▸ **RECORDS FOR THIS EXERCISE**:

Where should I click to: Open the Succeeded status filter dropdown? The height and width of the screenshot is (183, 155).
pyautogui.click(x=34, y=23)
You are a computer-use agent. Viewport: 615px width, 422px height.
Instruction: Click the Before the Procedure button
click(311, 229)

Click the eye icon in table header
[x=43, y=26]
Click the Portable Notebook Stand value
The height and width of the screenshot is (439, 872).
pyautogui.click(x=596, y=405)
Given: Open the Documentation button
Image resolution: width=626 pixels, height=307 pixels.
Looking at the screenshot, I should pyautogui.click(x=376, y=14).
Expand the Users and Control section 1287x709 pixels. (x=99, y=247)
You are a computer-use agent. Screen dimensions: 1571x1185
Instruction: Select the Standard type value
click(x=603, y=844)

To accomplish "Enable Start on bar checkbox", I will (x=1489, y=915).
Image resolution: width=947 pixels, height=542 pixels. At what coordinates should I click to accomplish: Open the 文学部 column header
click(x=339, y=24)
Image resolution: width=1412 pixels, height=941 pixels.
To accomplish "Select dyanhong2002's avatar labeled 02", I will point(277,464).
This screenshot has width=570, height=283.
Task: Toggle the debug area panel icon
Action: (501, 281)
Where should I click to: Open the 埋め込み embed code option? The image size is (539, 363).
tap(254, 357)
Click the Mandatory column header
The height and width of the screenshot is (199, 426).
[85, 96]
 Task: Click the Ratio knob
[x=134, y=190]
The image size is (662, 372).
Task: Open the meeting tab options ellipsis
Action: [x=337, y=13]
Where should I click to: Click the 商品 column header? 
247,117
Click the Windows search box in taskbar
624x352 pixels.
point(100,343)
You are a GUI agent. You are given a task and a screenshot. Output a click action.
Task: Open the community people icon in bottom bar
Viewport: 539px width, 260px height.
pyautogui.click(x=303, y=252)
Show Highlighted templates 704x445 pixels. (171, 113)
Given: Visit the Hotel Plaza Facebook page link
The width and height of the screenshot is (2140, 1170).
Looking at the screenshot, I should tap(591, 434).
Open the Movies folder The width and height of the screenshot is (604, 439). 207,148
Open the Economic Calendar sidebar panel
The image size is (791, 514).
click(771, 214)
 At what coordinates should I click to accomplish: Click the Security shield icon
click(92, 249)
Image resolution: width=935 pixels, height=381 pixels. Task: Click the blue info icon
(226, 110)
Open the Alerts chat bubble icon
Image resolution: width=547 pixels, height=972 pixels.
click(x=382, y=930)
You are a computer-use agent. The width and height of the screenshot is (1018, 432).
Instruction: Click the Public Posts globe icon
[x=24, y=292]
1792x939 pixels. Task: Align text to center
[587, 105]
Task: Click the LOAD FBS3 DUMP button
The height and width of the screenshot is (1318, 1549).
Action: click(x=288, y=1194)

▸ **PROBLEM TO WORK ON**: Rewrite the stretch from the line that contains "Image resolution: width=935" through the last of the lines, with "icon" replaced by "symbol" and nothing else changed.

▸ **FINISHED TASK**:
Image resolution: width=935 pixels, height=381 pixels. Task: Click the blue info symbol
(226, 110)
Open the Alerts chat bubble symbol
Image resolution: width=547 pixels, height=972 pixels.
click(x=382, y=930)
You are a computer-use agent. The width and height of the screenshot is (1018, 432).
Instruction: Click the Public Posts globe symbol
[x=24, y=292]
1792x939 pixels. Task: Align text to center
[587, 105]
Task: Click the LOAD FBS3 DUMP button
The height and width of the screenshot is (1318, 1549).
Action: click(x=288, y=1194)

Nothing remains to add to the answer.